Teks dokumen:
Melanjutkan
postingan sebelumnya tentang metode pengembangan sistem. Metode pengembangan
sistem adalah kerangka yang digunakan untuk menstruktur, merencanakan, dan
mengendalikan proses pengembangan suatu sistem informasi.
Di postingan
sebelumnya telah dibahas tentang metode waterfall,
yaitu pengerjaan dari suatu sistem dilakukan secara berurutuan atau secara
linier. Jadi jika langkah satu belum dikerjakan maka tidak akan bisa melakukan
pengerjaan langkah 2, 3, dan seterusnya. Pada postingan kali ini akan dibahas
tentang metode lainnya, yaitu metode pengembangan sistem prototyping.
Prototyping
adalah pengembangan yang cepat dan pengujian terhadap model kerja (prototipe)
dari aplikasi baru melalui proses interaksi dan berulang-ulang yang biasa
digunakan ahli sistem informasi dan ahli bisnis. Prototyping disebut juga
desain aplikasi cepat (rapid application design/RAD) karena menyederhanakan dan
mempercepat desain sistem (O'Brien, 2005).
Berdasarkan
karakteristiknya prototipe sebuah sistem dapat berupa low fidelity dan high
fidelity. Fidelity mengacu kepada tingkat kerincian sebuah sistem (Walker et
al, 2003).
Low fidelity
prototype tidak terlalu rinci menggambarkan sistem. Karakteristik dari low
fidelity prototype adalah mempunyai fungsi atau interaksi yang terbatas, lebih
menggambarkan kosep perancangan dan layout dibandingkan dengan model interaksi,
tidak memperlihatkan secara rinci operasional sistem, mendemostrasikan secara
umum feel and look dari antarmuka pengguna dan hanya menggambarkan konsep
pendekatan secara umum (Walker et al, 2003).
High fidelity
protoype lebih rinci menggambarkan sistem. Prototipe ini mempunyai interaksi
penuh dengan pengguna dimana pengguna dapat memasukkan data dan berinteraksi
dengan dengan sistem, mewakili fungsi-fungsi inti sehingga dapat mensimulasikan
sebagian besar fungsi dari sistem akhir dan mempunyai penampilan yang sangat
mirip dengan produk sebenarnya (Walker et al, 2003).
Fitur yang
akan diimplementasikan pada prototipe sistem dapat dibatasi dengan teknik
vertikal atau horizontal. Vertical prototype mengandung fungsi yang detail
tetapi hanya untuk beberapa fitur terpilih, tidak pada keseluruhan fitur
sistem. Horizontal prototype mencakup seluruh fitur antarmuka pengguna namun
tanpa fungsi pokok hanya berupa simulasi dan belum dapat digunakan untuk
melakukan pekerjaan yang sebenarnya (Walker et al, 2003).

Data yang diberikan:
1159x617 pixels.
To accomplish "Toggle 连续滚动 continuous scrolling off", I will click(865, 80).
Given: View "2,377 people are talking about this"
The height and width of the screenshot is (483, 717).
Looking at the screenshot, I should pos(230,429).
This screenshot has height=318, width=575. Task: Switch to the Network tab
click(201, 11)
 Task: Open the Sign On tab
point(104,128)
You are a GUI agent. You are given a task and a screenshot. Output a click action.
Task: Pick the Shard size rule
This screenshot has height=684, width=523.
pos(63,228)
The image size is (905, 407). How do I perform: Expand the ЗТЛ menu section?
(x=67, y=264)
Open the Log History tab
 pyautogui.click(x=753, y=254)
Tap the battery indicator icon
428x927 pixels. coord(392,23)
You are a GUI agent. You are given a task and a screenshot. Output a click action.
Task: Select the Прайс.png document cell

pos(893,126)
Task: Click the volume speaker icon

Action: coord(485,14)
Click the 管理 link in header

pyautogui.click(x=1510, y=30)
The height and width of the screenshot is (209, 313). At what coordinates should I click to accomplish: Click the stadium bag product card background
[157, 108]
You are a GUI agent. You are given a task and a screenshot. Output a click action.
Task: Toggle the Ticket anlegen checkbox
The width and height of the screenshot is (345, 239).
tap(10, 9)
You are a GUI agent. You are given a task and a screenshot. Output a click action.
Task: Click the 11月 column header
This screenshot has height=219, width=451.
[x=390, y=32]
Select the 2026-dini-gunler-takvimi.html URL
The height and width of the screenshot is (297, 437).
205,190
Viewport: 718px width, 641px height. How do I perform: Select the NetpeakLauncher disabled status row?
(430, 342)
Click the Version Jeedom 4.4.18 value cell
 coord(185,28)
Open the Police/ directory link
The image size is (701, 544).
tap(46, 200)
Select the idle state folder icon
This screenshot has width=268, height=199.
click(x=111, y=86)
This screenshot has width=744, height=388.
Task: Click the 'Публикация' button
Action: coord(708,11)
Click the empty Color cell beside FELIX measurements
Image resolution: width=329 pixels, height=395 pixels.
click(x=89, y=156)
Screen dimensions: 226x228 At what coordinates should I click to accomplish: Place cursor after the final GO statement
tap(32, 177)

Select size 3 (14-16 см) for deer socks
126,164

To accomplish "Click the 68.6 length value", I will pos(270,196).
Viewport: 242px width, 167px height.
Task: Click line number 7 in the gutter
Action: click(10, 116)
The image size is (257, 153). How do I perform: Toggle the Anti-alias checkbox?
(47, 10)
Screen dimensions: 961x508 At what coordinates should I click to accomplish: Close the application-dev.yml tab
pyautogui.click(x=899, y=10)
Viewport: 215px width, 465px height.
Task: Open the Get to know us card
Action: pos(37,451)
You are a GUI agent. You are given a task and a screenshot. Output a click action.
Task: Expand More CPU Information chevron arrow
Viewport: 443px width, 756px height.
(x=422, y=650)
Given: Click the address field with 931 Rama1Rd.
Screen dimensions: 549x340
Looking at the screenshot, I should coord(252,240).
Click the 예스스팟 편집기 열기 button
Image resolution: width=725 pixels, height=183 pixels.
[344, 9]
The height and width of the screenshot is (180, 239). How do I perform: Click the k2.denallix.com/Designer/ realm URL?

Rincian tugas: Tampilkan salinan persis dari teks dokumen tentang metode prototyping, mulai pada kata-kata "dari aplikasi baru" dan berhenti setelah kata-kata "sistem (O'Brien, 2005).". Kerjakan hanya dengan berpegang pada teks dokumen.

Hasil:
dari aplikasi baru melalui proses interaksi dan berulang-ulang yang biasa
digunakan ahli sistem informasi dan ahli bisnis. Prototyping disebut juga
desain aplikasi cepat (rapid application design/RAD) karena menyederhanakan dan
mempercepat desain sistem (O'Brien, 2005).